══ Material for the task ══

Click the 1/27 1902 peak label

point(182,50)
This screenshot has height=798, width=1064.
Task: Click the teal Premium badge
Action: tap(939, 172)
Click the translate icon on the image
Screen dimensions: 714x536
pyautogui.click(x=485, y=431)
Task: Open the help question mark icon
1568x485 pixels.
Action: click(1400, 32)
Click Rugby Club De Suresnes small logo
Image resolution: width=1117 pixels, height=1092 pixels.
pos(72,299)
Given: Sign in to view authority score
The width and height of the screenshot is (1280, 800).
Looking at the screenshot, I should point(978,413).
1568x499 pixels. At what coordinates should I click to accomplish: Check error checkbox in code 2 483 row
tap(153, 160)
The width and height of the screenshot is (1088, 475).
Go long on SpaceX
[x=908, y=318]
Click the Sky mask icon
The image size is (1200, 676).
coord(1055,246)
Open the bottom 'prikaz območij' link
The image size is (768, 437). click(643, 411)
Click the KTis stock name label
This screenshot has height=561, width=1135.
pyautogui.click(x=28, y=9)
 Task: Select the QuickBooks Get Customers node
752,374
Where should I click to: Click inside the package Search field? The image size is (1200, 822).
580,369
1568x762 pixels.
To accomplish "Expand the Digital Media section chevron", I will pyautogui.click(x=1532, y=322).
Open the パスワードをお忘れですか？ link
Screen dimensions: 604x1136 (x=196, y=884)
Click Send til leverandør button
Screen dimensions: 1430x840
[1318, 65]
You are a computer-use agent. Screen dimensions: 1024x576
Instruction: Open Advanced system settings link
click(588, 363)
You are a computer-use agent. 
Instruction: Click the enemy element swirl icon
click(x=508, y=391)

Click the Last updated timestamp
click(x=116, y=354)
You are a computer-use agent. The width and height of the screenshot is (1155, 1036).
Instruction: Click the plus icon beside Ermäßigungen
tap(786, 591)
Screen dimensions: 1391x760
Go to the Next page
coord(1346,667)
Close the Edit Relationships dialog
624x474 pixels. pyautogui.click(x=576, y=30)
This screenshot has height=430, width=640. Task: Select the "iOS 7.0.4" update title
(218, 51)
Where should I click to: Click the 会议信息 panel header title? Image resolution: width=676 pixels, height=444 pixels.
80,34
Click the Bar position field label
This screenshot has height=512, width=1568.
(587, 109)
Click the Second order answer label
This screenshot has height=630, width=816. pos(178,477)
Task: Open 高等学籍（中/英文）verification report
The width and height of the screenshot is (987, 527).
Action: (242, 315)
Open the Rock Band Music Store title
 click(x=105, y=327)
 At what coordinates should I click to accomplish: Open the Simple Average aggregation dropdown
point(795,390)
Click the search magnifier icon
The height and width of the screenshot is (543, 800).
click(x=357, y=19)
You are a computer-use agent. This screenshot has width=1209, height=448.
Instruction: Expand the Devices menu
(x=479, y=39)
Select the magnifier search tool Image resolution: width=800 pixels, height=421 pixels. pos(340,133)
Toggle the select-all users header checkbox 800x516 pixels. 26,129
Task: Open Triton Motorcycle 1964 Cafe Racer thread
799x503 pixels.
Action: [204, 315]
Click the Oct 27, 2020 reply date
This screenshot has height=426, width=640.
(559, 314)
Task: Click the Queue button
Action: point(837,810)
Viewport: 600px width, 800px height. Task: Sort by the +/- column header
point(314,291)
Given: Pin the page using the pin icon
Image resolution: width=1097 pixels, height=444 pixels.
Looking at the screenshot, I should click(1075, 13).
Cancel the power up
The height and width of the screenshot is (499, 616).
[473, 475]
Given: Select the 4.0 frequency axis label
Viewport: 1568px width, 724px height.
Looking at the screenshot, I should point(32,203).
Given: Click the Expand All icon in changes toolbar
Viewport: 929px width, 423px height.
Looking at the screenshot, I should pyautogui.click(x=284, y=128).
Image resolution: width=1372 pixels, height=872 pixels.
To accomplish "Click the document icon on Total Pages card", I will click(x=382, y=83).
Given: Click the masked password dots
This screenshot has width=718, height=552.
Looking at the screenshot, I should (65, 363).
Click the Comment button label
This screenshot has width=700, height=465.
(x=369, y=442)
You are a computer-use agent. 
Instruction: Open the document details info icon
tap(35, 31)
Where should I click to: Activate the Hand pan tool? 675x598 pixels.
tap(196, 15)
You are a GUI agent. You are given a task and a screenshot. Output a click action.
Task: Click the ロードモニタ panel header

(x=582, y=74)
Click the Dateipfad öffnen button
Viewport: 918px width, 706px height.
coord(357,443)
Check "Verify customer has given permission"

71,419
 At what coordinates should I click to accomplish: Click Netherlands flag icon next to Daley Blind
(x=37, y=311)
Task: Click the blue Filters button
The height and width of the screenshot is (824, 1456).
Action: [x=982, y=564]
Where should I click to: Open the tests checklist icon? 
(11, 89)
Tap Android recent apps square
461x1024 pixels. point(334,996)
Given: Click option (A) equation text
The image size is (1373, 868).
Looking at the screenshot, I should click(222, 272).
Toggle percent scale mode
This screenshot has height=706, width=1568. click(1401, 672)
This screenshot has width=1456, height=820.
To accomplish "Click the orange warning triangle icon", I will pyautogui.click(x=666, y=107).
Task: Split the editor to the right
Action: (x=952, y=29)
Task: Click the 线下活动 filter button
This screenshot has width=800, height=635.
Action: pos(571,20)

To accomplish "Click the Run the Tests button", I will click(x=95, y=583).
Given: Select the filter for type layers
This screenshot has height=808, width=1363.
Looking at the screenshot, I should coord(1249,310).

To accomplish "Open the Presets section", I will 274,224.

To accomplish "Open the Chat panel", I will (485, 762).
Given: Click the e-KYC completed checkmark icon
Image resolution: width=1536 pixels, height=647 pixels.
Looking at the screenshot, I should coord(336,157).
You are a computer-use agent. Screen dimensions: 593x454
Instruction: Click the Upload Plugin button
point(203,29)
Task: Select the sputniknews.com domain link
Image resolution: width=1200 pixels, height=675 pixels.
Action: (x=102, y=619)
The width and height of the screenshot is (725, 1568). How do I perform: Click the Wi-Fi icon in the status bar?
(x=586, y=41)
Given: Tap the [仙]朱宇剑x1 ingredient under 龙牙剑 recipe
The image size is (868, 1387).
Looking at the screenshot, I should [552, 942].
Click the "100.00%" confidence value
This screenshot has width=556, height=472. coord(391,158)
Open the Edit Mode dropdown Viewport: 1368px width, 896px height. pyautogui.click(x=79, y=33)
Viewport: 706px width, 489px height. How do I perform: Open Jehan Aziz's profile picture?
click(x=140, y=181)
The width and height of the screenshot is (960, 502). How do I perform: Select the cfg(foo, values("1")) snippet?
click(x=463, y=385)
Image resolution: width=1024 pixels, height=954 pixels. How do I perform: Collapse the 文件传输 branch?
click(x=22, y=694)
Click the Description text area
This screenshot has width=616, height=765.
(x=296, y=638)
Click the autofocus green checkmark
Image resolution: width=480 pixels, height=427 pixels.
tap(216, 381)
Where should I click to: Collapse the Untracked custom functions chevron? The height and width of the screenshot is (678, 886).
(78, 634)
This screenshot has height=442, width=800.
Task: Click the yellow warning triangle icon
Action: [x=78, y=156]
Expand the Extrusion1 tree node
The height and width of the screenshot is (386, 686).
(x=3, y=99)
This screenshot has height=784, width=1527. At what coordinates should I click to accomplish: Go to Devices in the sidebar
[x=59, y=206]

═══

• **Assigned task**
Every entry above should be returned exactly as written.

• **Output below**
Click the 1/27 1902 peak label

point(182,50)
This screenshot has height=798, width=1064.
Task: Click the teal Premium badge
Action: tap(939, 172)
Click the translate icon on the image
Screen dimensions: 714x536
pyautogui.click(x=485, y=431)
Task: Open the help question mark icon
1568x485 pixels.
Action: click(1400, 32)
Click Rugby Club De Suresnes small logo
Image resolution: width=1117 pixels, height=1092 pixels.
pos(72,299)
Given: Sign in to view authority score
The width and height of the screenshot is (1280, 800).
Looking at the screenshot, I should point(978,413).
1568x499 pixels. At what coordinates should I click to accomplish: Check error checkbox in code 2 483 row
tap(153, 160)
The width and height of the screenshot is (1088, 475).
Go long on SpaceX
[x=908, y=318]
Click the Sky mask icon
The image size is (1200, 676).
coord(1055,246)
Open the bottom 'prikaz območij' link
The image size is (768, 437). click(643, 411)
Click the KTis stock name label
This screenshot has height=561, width=1135.
pyautogui.click(x=28, y=9)
 Task: Select the QuickBooks Get Customers node
752,374
Where should I click to: Click inside the package Search field? The image size is (1200, 822).
580,369
1568x762 pixels.
To accomplish "Expand the Digital Media section chevron", I will pyautogui.click(x=1532, y=322).
Open the パスワードをお忘れですか？ link
Screen dimensions: 604x1136 (x=196, y=884)
Click Send til leverandør button
Screen dimensions: 1430x840
[1318, 65]
You are a computer-use agent. Screen dimensions: 1024x576
Instruction: Open Advanced system settings link
click(588, 363)
You are a computer-use agent. 
Instruction: Click the enemy element swirl icon
click(x=508, y=391)

Click the Last updated timestamp
click(x=116, y=354)
You are a computer-use agent. The width and height of the screenshot is (1155, 1036).
Instruction: Click the plus icon beside Ermäßigungen
tap(786, 591)
Screen dimensions: 1391x760
Go to the Next page
coord(1346,667)
Close the Edit Relationships dialog
624x474 pixels. pyautogui.click(x=576, y=30)
This screenshot has height=430, width=640. Task: Select the "iOS 7.0.4" update title
(218, 51)
Where should I click to: Click the 会议信息 panel header title? Image resolution: width=676 pixels, height=444 pixels.
80,34
Click the Bar position field label
This screenshot has height=512, width=1568.
(587, 109)
Click the Second order answer label
This screenshot has height=630, width=816. pos(178,477)
Task: Open 高等学籍（中/英文）verification report
The width and height of the screenshot is (987, 527).
Action: (242, 315)
Open the Rock Band Music Store title
 click(x=105, y=327)
 At what coordinates should I click to accomplish: Open the Simple Average aggregation dropdown
point(795,390)
Click the search magnifier icon
The height and width of the screenshot is (543, 800).
click(x=357, y=19)
You are a computer-use agent. This screenshot has width=1209, height=448.
Instruction: Expand the Devices menu
(x=479, y=39)
Select the magnifier search tool Image resolution: width=800 pixels, height=421 pixels. pos(340,133)
Toggle the select-all users header checkbox 800x516 pixels. 26,129
Task: Open Triton Motorcycle 1964 Cafe Racer thread
799x503 pixels.
Action: [204, 315]
Click the Oct 27, 2020 reply date
This screenshot has height=426, width=640.
(559, 314)
Task: Click the Queue button
Action: point(837,810)
Viewport: 600px width, 800px height. Task: Sort by the +/- column header
point(314,291)
Given: Pin the page using the pin icon
Image resolution: width=1097 pixels, height=444 pixels.
Looking at the screenshot, I should click(1075, 13).
Cancel the power up
The height and width of the screenshot is (499, 616).
[473, 475]
Given: Select the 4.0 frequency axis label
Viewport: 1568px width, 724px height.
Looking at the screenshot, I should point(32,203).
Given: Click the Expand All icon in changes toolbar
Viewport: 929px width, 423px height.
Looking at the screenshot, I should pyautogui.click(x=284, y=128).
Image resolution: width=1372 pixels, height=872 pixels.
To accomplish "Click the document icon on Total Pages card", I will click(x=382, y=83).
Given: Click the masked password dots
This screenshot has width=718, height=552.
Looking at the screenshot, I should (65, 363).
Click the Comment button label
This screenshot has width=700, height=465.
(x=369, y=442)
You are a computer-use agent. 
Instruction: Open the document details info icon
tap(35, 31)
Where should I click to: Activate the Hand pan tool? 675x598 pixels.
tap(196, 15)
You are a GUI agent. You are given a task and a screenshot. Output a click action.
Task: Click the ロードモニタ panel header

(x=582, y=74)
Click the Dateipfad öffnen button
Viewport: 918px width, 706px height.
coord(357,443)
Check "Verify customer has given permission"

71,419
 At what coordinates should I click to accomplish: Click Netherlands flag icon next to Daley Blind
(x=37, y=311)
Task: Click the blue Filters button
The height and width of the screenshot is (824, 1456).
Action: [x=982, y=564]
Where should I click to: Open the tests checklist icon? 
(11, 89)
Tap Android recent apps square
461x1024 pixels. point(334,996)
Given: Click option (A) equation text
The image size is (1373, 868).
Looking at the screenshot, I should click(222, 272).
Toggle percent scale mode
This screenshot has height=706, width=1568. click(1401, 672)
This screenshot has width=1456, height=820.
To accomplish "Click the orange warning triangle icon", I will pyautogui.click(x=666, y=107).
Task: Split the editor to the right
Action: (x=952, y=29)
Task: Click the 线下活动 filter button
This screenshot has width=800, height=635.
Action: pos(571,20)

To accomplish "Click the Run the Tests button", I will click(x=95, y=583).
Given: Select the filter for type layers
This screenshot has height=808, width=1363.
Looking at the screenshot, I should coord(1249,310).

To accomplish "Open the Presets section", I will 274,224.

To accomplish "Open the Chat panel", I will (485, 762).
Given: Click the e-KYC completed checkmark icon
Image resolution: width=1536 pixels, height=647 pixels.
Looking at the screenshot, I should coord(336,157).
You are a computer-use agent. Screen dimensions: 593x454
Instruction: Click the Upload Plugin button
point(203,29)
Task: Select the sputniknews.com domain link
Image resolution: width=1200 pixels, height=675 pixels.
Action: (x=102, y=619)
The width and height of the screenshot is (725, 1568). How do I perform: Click the Wi-Fi icon in the status bar?
(x=586, y=41)
Given: Tap the [仙]朱宇剑x1 ingredient under 龙牙剑 recipe
The image size is (868, 1387).
Looking at the screenshot, I should [552, 942].
Click the "100.00%" confidence value
This screenshot has width=556, height=472. coord(391,158)
Open the Edit Mode dropdown Viewport: 1368px width, 896px height. pyautogui.click(x=79, y=33)
Viewport: 706px width, 489px height. How do I perform: Open Jehan Aziz's profile picture?
click(x=140, y=181)
The width and height of the screenshot is (960, 502). How do I perform: Select the cfg(foo, values("1")) snippet?
click(x=463, y=385)
Image resolution: width=1024 pixels, height=954 pixels. How do I perform: Collapse the 文件传输 branch?
click(x=22, y=694)
Click the Description text area
This screenshot has width=616, height=765.
(x=296, y=638)
Click the autofocus green checkmark
Image resolution: width=480 pixels, height=427 pixels.
tap(216, 381)
Where should I click to: Collapse the Untracked custom functions chevron? The height and width of the screenshot is (678, 886).
(78, 634)
This screenshot has height=442, width=800.
Task: Click the yellow warning triangle icon
Action: [x=78, y=156]
Expand the Extrusion1 tree node
The height and width of the screenshot is (386, 686).
(x=3, y=99)
This screenshot has height=784, width=1527. At what coordinates should I click to accomplish: Go to Devices in the sidebar
[x=59, y=206]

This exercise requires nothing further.